Caster wordt gemeten in graden en het is essentieel dat de casterhoek bij beide voorwielen gelijk is. Het voertuig trekt altijd naar de zijkant van het negatieve zwenkwiel . Dus als de hoek van uw rechter zwenkwiel 1 graad positief meet en de linkerkant 1 graad negatief, dan trekt uw voertuig naar links.
Als het zwenkwiel op beide voorwielen te ver is negatief, zal het voertuig slecht sturen. U zult merken dat u moeite zult hebben om het voertuig recht op de weg te houden. Te veel positieve caster zal zeer weinig effect hebben op de behandeling. In extreme gevallen kan te veel positieve caster voorkomen dat het stuur soepel terugkeert naar het midden na het voltooien van een bocht. Positieve caster veroorzaakt zware slijtage aan de voorwielophangingscomponenten, waardoor vroegtijdige slijtage ontstaat. Een afwijkende zwenkwielhoek veroorzaakt geen ongelijkmatige bandenslijtage.
Al deze hoeken, behalve het zwenkwiel, zijn beschikbaar als aanpassing op de achterwielen van de meeste voertuigen met voorwielaandrijving. Zoals eerder vermeld, is het belangrijk dat de voorwielen op één lijn liggen met de achterwielen. Dit zorgt ervoor dat het voertuig in een rechte lijn blijft volgen. Wanneer een achterwiel uit de lijn raakt, worden de stuurspaken meestal niet gecentreerd. U merkt misschien ook dat het voertuig gemakkelijker in de ene richting lijkt te draaien dan in de andere richting.
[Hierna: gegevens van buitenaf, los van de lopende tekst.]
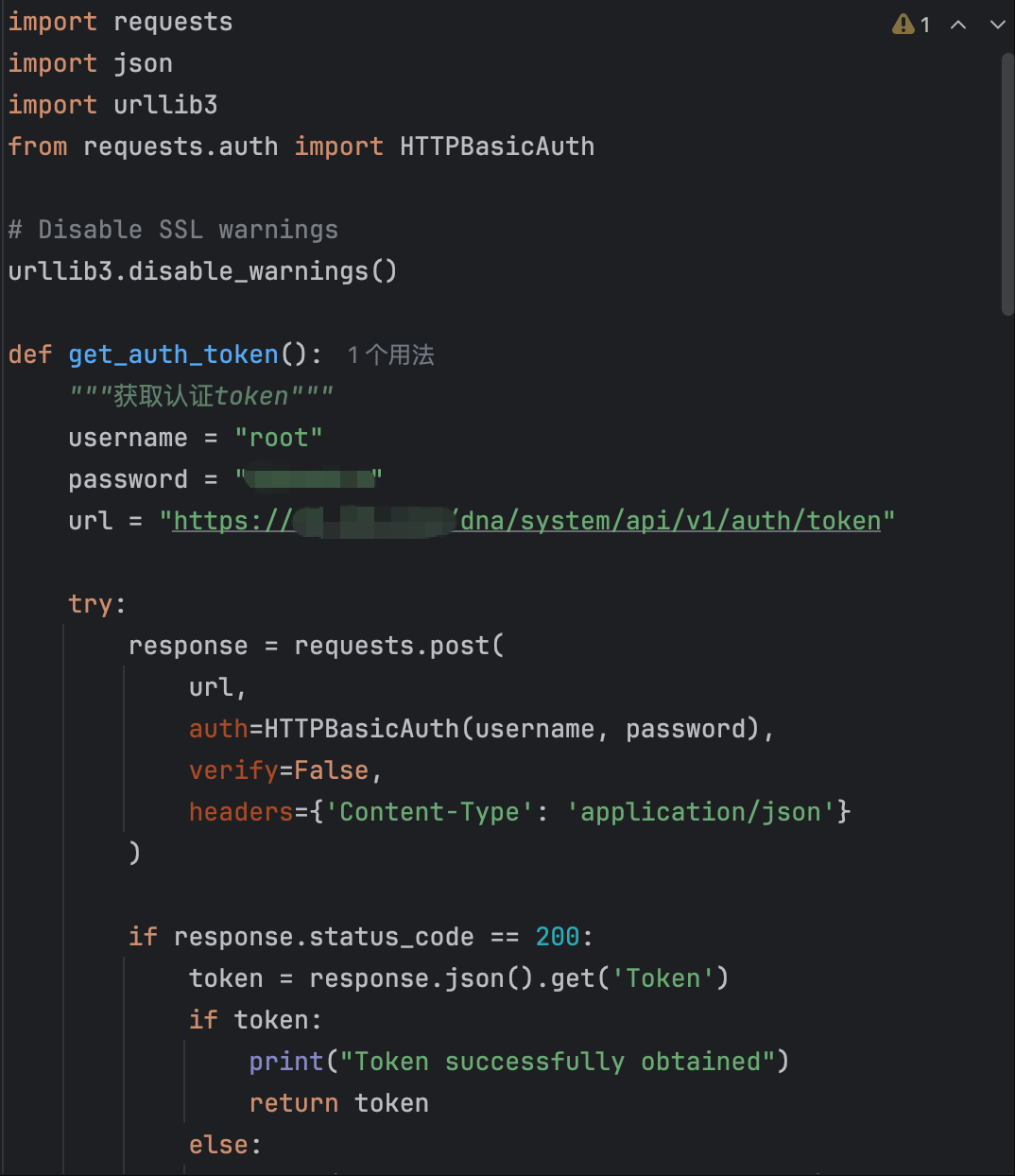Click the '1 个用法' usages hint
1015x1176 pixels.
390,355
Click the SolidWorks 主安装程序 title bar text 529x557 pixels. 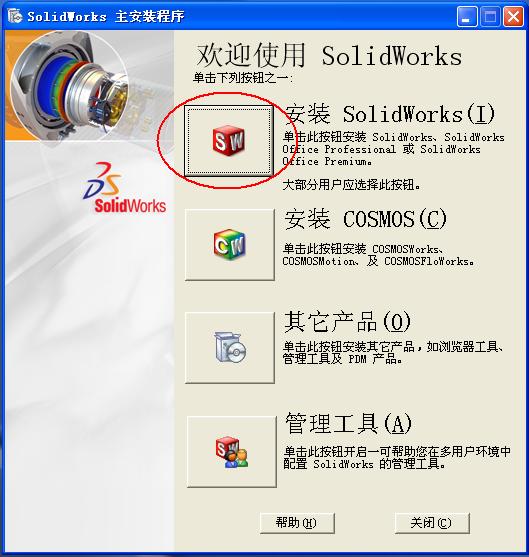coord(106,17)
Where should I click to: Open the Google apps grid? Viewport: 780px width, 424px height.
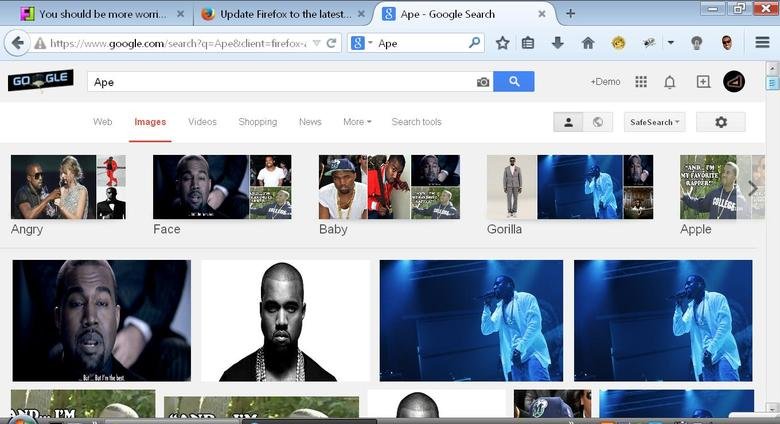point(641,82)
Onder normale rijomstandigheden verandert de wieluitlijning als gevolg van de natuurlijke slijtage van stuur- en ophangingscomponenten. De meeste onderdelen van uw ophanging zijn op rubber gemonteerd. Rubber is nodig omdat onderdelen van de stuurinrichting en de ophanging met elkaar zijn verbonden, en ze bewegen vaak op het punt van de verbinding. Omdat metaal-op-metaal bewegende delen een racket moeten maken, worden rubberen bussen gebruikt om de wrijving op te vangen. Het probleem is dat rubber na verloop van tijd de neiging heeft te slijten en zelfs uit elkaar te vallen. Hierdoor verandert de positie van de stuur- en ophangingscomponenten, waardoor de uitlijningshoeken veranderen.
Uw uitlijning kan ook in de war raken door een stoeprand of een kuil te raken. In dit geval moet u het voertuig laten nakijken op verbogen of gebroken onderdelen van de ophanging.
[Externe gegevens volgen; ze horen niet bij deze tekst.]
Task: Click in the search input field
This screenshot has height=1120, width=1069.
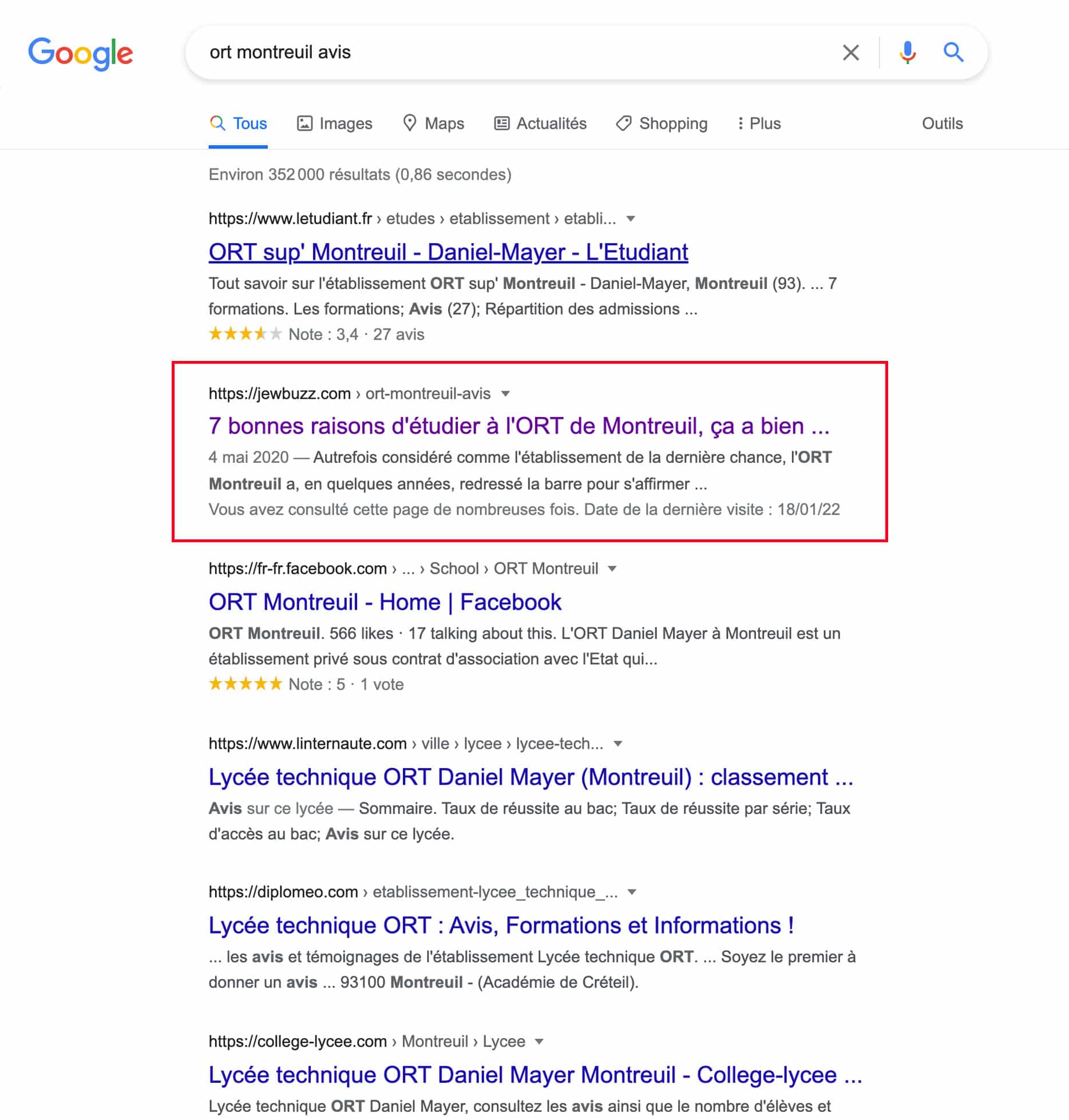Action: pos(515,53)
Het is van het grootste belang dat u in harmonie bent met uw voertuig. Als je stuur niet goed aanvoelt, of je vering maakt lawaai, breng hem dan naar de winkel. Naast de voor de hand liggende veiligheidsoverwegingen, zou u uw banden kunnen redden van een vroege ondergang.
Overweeg ook om jaarlijks een vierwieluitlijning te laten uitvoeren als onderhoudsitem. Voorkomen is beter dan genezen.